Hécate, alias Lucifera : La Statue de la Liberté, symbole d’un rêve américain déchu


Il était une fois un pays, où les rêves étaient censés se réaliser, où la liberté était supposée régner en maîtresse absolue. Un pays qui se targuait de porter haut et fort les idéaux de la démocratie et des droits de l’homme. Ce pays, c’est bien sûr les États-Unis d’Amérique, et son emblème, la fameuse Statue de la Liberté. Mais que reste-t-il aujourd’hui de ces nobles aspirations ? Et si cette statue, loin d’incarner la liberté, était en réalité le symbole d’une déesse antique, Hécate, alias Lucifera, qui symbolise plutôt les sombres aspects de notre monde ?

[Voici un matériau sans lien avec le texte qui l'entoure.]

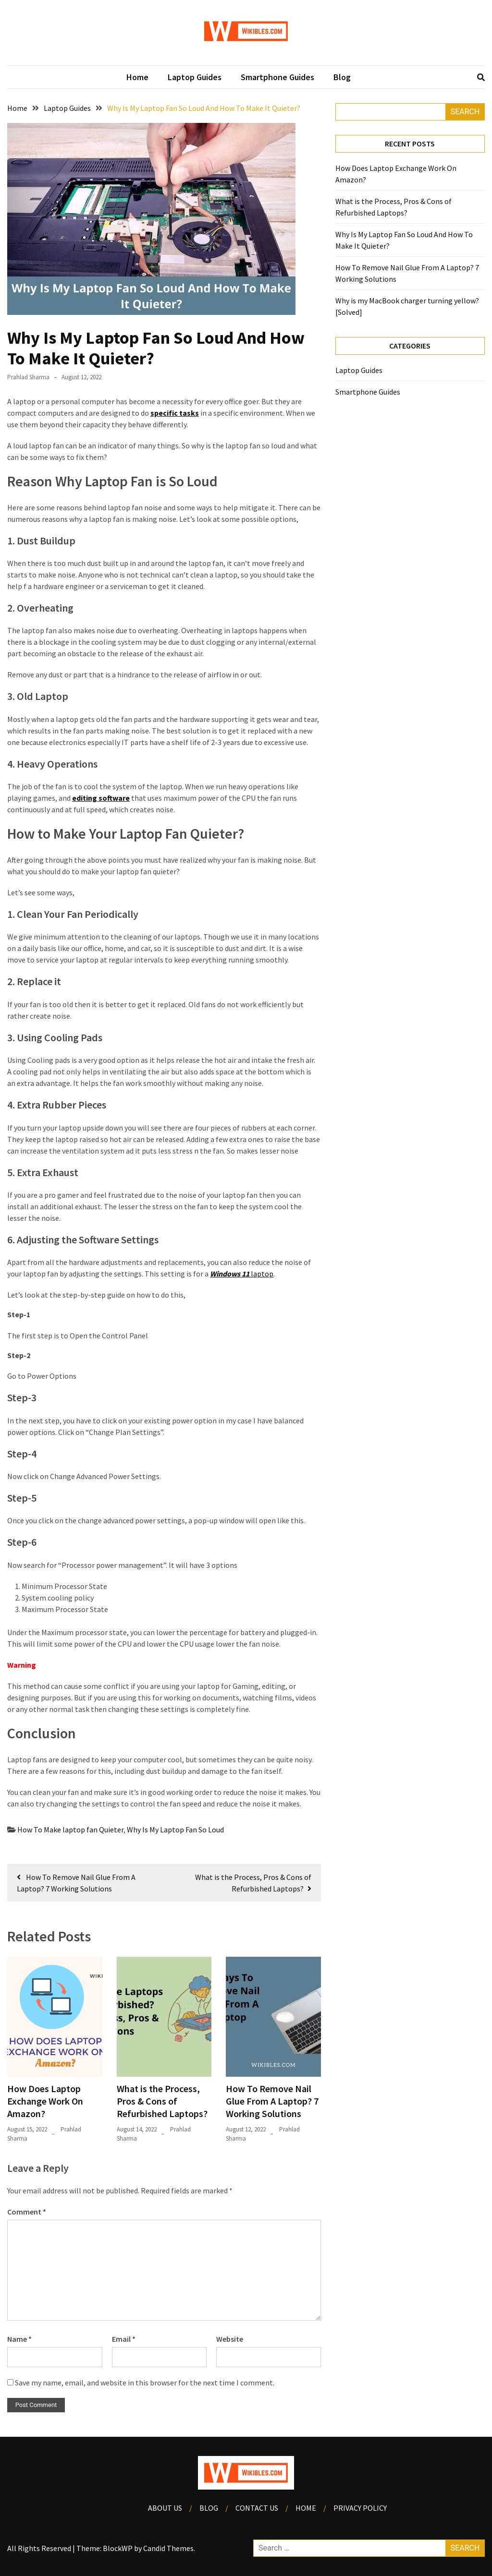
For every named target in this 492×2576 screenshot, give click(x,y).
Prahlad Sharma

La Statue de la Liberté, érigée en 1886, fut offerte en cadeau par la France aux États-Unis pour célébrer le centenaire de leur indépendance. Le sculpteur français Frédéric Auguste Bartholdi l’a conçue en s’inspirant de la déesse romaine Libertas, figure de la liberté. Mais, ironie du sort, cette déesse a des origines bien plus sombres et mystérieuses que l’on ne pourrait l’imaginer.

Hécate, divinité antique associée à la magie, aux fantômes et aux croisements de chemins, est en réalité une autre facette de Lucifera, la déesse de la lumière et de l’aurore. Si l’on creuse un peu, il n’est pas surprenant de constater que la Statue de la Liberté porte en elle les marques de cette dualité. Son flambeau, censé éclairer le monde de sa lumière bienveillante, ressemble davantage à une torche funèbre guidant les âmes égarées vers les ténèbres de l’au-delà.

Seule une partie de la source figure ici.